Between 1 September 2015 and 30 June 2016, according to Financial Management Information System (FMIS) statements, the SNA also spent a total of USD 2,206,000 on fuel and lubricants; repairs and maintenance; office materials and other consumables; travel expenses; health and hygiene; and military materials, supplies and services. The FGS informed the Monitoring Group that the SNA provides it with no accountability for such expenditure. In the context of the arms embargo, this is of particular concern for the estimated USD 500,000 apparently spent on military materials, supplies and services.
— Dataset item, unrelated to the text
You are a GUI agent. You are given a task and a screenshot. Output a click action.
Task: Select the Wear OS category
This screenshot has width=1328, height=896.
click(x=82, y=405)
Expenditure of USD 160,000 between September and October 2015 also raises questions given that UNSOS provides fuel free of charge to the SNA.

Annex 4.1: Currency printing in Puntland

puntland_new-print-money_boosaaso
counterfeit Somali Shillings, Bosaso

In late 2014 or early 2015, Puntland authorities are reported to have acquired a currency-printing machine, housed at the State Bank of Puntland in Bosaso, with which it has used to print counterfeit Somali Shillings. The newly printed currency has been used to for payment of salary arrears to civil servants, members of the Puntland security forces and custodial corps.
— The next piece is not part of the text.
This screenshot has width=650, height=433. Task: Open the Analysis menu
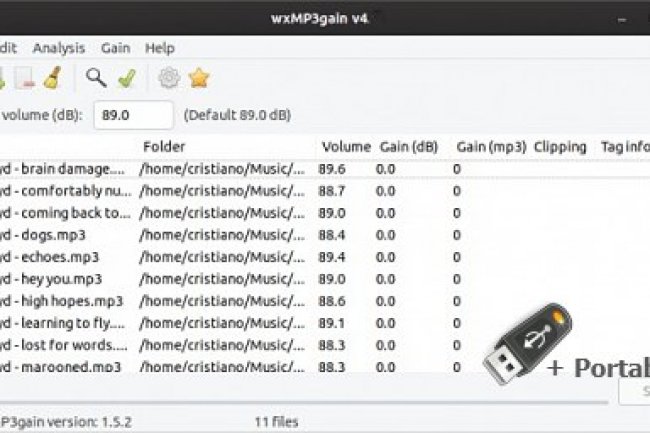[59, 47]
According to the Governor of the Central Bank of Somalia, Bashir Issa Ali, the last official Somali shillings were printed in 1990.While bearing the official “Muqdishu 1990” markings, the Monitoring Group has acquired a number of obviously new shilling notes all with succ essive serial numbers (see below).

In early May 2016, violent protests against soaring commodity prices—prompted by the flood of newly printed notes onto the market—broke out in both Garowe and Bosaso. The exchange rate of Somali, which has otherwise remained relatively stable in recent years, rapidly rose from approximately SOS 23,500 to USD 1, to SOS 30,000 to USD.

The President of Puntland, Abdiweli Mohamed Ali “Gaas”, has strongly denied to representatives of international financial institutions that Puntland authorities were involved in the printing of new currency. On 26 August 2016, the Monitoring Group sent official correspondence to both the President and the Minister of Finance of Puntland requesting information on the acquisition, location and use of the currency-printing machine, but is yet to receive a response. Requests to access the Bank of Puntland in Bosaso in August 2016 were refused by its Chairman, Abdi Ismail “Boos”, who has subsequently stopped acknowledging the Group’s attempts to make contact.

The total amount of new Somali Shilling currency in circulation is assumed to be relatively low. However, as demonstrated by the demonstrations in May 2016, relatively small quantities of new can still upset the market, causing inflation and commodity price rises hitting the region’s most vulnerable populations the hardest. Unregulated currency printing further threatens to undermine federal level negotiations with the International Monetary Fund (IMF) to implement currency reform in Somalia.

While the Monitoring Group recognizes the need for currency reform to formalize and stabilize the Somali economy, the unregulated currency printing in Puntland creates an opportunity for large -scale financial misappropriation, especially during the phase in which the old currency is exchanged for new genuine notes.